Solving a nonlinear differential equation: $y’=-y+ty^{1/2}$ with $y(2)=2$. Which analytical method can I use to solve this differential equation?
$y’=-y+ty^{1/2}$
With $y(2)=2$
I tried some direct methods but it didn’t work.
 A: You can start by adding both sides of your ODE by $y$:
$$y'+y=ty^{1/2} \tag{1}$$

An ordinary differential equation in the form
  $$y'+p(t)y=q(t)y^n \tag{2}$$
  where $n\in \mathbb{R}\setminus \{0,1\}$ is called a Bernoulli Differential Equation.
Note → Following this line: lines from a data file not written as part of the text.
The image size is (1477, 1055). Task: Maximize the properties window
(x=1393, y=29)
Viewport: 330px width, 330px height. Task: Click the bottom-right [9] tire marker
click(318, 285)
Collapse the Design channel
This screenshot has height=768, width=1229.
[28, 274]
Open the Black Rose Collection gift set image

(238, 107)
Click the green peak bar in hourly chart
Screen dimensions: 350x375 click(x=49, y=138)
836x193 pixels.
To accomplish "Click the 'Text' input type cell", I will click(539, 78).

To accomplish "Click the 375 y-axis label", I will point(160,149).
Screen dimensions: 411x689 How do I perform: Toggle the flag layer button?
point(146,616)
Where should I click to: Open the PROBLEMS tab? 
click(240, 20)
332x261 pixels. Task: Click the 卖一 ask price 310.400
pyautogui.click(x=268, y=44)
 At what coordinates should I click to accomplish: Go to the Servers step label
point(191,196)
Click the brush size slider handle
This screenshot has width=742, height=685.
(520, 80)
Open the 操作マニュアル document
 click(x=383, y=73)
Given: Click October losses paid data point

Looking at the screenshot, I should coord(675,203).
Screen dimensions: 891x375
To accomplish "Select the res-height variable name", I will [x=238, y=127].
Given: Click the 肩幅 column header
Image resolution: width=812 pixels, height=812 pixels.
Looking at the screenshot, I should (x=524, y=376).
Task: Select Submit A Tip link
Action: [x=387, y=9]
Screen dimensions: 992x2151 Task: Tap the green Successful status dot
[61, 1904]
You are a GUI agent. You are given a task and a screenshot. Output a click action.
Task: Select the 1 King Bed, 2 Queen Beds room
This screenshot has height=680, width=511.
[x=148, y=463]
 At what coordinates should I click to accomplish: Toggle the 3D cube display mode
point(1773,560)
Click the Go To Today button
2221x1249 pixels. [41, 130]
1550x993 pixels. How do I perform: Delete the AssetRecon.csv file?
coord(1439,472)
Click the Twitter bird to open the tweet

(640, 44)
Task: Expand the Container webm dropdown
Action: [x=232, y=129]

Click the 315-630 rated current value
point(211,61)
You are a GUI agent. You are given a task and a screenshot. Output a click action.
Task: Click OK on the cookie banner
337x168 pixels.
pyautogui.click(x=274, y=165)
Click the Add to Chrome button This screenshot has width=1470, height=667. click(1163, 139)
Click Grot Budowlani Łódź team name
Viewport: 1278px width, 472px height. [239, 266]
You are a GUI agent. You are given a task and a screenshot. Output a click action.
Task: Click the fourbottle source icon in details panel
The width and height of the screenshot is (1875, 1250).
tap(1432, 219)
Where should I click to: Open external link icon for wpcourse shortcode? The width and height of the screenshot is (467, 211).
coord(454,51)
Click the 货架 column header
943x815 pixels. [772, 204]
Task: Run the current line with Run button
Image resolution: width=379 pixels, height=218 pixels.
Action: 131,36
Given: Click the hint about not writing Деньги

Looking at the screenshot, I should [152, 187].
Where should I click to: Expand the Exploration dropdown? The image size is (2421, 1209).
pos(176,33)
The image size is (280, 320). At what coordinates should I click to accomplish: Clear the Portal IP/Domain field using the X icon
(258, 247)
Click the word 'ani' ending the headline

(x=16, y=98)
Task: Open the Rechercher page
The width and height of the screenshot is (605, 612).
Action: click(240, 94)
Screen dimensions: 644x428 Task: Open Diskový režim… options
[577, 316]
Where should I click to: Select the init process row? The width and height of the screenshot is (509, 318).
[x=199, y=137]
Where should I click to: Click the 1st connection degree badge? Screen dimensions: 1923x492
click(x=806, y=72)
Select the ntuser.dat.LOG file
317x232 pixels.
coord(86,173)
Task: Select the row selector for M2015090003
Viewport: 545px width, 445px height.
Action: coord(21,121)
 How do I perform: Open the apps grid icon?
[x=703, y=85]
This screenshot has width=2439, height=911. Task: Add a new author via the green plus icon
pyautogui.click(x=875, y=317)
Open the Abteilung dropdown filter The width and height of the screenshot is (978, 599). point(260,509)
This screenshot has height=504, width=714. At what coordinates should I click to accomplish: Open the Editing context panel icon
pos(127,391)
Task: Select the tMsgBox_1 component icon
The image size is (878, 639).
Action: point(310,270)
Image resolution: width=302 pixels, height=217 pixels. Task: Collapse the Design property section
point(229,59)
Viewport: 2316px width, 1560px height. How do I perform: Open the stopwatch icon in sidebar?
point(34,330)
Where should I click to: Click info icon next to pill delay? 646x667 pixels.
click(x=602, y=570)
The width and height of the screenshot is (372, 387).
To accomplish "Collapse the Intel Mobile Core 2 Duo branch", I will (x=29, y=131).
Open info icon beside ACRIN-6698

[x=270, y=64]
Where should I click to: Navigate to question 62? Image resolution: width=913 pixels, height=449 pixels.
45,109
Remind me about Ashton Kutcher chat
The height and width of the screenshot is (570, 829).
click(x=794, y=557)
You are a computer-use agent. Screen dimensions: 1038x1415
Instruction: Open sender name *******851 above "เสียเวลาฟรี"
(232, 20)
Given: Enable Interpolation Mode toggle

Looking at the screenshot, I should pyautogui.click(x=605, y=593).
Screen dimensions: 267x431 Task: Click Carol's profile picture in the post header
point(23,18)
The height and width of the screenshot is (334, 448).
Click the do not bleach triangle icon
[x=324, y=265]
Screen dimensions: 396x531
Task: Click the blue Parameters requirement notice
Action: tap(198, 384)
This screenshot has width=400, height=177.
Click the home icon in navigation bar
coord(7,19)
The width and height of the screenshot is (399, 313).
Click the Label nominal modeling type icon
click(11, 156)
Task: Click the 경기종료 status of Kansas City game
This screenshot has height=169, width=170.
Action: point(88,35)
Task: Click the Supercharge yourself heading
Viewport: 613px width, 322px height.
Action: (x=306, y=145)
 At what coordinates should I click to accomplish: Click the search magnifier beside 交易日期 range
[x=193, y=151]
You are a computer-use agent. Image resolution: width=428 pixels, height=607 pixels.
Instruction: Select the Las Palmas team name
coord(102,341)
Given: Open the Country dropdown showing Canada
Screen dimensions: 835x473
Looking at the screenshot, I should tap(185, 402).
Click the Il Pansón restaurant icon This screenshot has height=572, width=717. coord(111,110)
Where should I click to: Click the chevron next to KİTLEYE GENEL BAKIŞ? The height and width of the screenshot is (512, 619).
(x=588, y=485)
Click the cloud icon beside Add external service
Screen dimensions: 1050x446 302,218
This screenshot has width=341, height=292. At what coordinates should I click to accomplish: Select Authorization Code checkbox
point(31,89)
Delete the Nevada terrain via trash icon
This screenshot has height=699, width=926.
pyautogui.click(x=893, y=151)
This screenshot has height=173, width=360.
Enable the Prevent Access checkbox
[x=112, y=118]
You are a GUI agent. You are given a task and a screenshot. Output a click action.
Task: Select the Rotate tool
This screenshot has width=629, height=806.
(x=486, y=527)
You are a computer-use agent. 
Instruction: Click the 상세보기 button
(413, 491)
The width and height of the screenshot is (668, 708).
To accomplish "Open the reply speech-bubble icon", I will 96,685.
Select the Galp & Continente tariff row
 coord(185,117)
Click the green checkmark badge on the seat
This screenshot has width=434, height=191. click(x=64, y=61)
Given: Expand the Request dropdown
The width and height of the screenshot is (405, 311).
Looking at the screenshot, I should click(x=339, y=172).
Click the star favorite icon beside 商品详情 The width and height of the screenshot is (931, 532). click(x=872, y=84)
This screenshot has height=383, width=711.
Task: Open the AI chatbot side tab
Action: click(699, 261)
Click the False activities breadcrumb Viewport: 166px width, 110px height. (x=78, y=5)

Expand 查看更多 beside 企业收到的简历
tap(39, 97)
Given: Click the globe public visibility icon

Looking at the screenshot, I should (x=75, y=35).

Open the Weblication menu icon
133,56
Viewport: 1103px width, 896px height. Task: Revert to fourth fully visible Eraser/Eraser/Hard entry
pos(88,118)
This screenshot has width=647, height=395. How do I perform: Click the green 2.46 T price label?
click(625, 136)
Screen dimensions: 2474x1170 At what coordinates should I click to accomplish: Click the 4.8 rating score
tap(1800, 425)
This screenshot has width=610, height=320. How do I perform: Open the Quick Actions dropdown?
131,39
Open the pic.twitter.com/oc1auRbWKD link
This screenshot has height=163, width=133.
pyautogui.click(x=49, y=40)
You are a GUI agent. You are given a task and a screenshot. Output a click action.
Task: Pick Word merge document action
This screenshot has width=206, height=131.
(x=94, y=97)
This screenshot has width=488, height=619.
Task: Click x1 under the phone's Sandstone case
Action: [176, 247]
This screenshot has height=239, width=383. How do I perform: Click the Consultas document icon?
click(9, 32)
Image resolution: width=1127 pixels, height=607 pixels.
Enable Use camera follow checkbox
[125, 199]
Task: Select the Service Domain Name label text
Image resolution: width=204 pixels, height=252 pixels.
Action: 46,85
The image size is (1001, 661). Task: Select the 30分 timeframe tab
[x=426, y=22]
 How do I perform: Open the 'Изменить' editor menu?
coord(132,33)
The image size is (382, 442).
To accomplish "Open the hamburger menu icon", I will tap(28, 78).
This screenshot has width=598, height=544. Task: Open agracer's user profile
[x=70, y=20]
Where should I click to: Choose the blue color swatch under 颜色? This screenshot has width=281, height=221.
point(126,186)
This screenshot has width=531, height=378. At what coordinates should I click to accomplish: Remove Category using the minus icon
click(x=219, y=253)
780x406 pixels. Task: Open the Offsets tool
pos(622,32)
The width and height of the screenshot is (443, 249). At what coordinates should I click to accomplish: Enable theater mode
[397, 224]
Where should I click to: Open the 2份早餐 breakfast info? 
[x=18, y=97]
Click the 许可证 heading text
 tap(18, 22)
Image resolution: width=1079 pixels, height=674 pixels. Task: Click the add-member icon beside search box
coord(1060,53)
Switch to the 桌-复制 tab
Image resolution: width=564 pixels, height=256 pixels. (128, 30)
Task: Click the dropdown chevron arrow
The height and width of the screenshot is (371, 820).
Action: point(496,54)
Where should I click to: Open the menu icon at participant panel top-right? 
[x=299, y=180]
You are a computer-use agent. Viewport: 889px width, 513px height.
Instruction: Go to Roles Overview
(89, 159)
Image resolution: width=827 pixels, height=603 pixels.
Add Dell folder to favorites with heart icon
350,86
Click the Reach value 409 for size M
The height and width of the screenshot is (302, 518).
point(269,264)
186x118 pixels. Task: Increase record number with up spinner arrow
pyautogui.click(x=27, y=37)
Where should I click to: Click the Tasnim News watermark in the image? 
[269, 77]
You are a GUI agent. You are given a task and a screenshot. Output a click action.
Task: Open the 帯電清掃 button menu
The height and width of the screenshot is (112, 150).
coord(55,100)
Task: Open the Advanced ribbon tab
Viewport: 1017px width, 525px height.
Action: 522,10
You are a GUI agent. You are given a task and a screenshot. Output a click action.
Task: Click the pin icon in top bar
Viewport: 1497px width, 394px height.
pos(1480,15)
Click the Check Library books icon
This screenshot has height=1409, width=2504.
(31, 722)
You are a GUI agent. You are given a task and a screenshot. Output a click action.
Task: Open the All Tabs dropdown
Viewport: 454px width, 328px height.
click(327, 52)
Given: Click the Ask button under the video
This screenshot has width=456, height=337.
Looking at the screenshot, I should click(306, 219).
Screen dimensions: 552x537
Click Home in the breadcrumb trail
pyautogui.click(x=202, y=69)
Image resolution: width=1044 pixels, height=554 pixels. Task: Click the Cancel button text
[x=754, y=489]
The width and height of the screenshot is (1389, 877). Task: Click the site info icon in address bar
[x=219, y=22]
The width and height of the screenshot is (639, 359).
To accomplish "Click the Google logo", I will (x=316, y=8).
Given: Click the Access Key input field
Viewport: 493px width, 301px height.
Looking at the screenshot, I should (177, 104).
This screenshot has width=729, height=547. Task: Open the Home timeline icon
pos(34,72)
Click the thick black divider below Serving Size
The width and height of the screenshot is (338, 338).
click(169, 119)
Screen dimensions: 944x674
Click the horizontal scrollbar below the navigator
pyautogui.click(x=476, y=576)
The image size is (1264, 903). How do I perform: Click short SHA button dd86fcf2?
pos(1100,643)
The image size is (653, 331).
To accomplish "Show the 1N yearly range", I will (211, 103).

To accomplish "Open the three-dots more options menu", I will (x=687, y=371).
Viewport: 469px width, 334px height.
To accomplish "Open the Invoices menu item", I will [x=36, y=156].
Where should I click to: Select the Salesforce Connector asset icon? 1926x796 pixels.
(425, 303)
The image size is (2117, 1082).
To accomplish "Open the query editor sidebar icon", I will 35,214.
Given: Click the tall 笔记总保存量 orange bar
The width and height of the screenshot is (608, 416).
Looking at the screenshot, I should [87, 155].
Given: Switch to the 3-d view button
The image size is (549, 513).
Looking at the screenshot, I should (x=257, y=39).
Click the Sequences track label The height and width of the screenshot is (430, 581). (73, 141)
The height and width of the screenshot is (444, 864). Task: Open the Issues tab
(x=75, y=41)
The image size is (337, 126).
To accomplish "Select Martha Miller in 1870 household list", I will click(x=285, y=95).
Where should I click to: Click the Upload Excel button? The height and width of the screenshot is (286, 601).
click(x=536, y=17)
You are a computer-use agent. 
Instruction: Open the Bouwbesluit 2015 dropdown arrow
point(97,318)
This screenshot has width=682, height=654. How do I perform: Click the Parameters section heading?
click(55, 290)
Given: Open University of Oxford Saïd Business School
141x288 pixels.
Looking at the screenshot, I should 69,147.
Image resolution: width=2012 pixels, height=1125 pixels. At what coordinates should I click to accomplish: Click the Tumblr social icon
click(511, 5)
This is the case for equation $(1)$. It is well known that the change of variable $v=y^{1-n}$ reduces all Bernoulli Differential Equations into a first-order linear one. I will demonstrate this below, in general. Let's first divide both sides of $(2)$ by $y^n$:
$$y^{-n}y'+p(t)y^{1-n}=q(t) \tag{3}$$
Let's apply the change of variable (This follows from the chain rule):
$$v=y^{1-n} \implies v'=(1-n)y^{-n}y'$$
Substituting the above gives a linear ODE, as required.
$$\frac{1}{1-n}v'+p(t)v=q(t) \tag{4}$$

A linear nonhomogeneous differential equation can easily be solved via the integrating factor method. Be sure to not forget to implement the condition $y(2)=2$ after finding the general solution to $(1)$.
A: write $$\frac{\frac{dy}{dt}}{2\sqrt{y(t)}}+\frac{\sqrt{y(t)}}{2}=\frac{t}{2}$$
and set $$v(t)=\sqrt{y(t)}$$ then you will get
$$\frac{dv(t)}{dt}+\frac{v(t)}{2}=\frac{t}{2}$$
can you finish?
finally you will get $$-t+2-{{\rm e}^{-t/2}}{\it \_C1}+\sqrt {y \left( t \right) }=0$$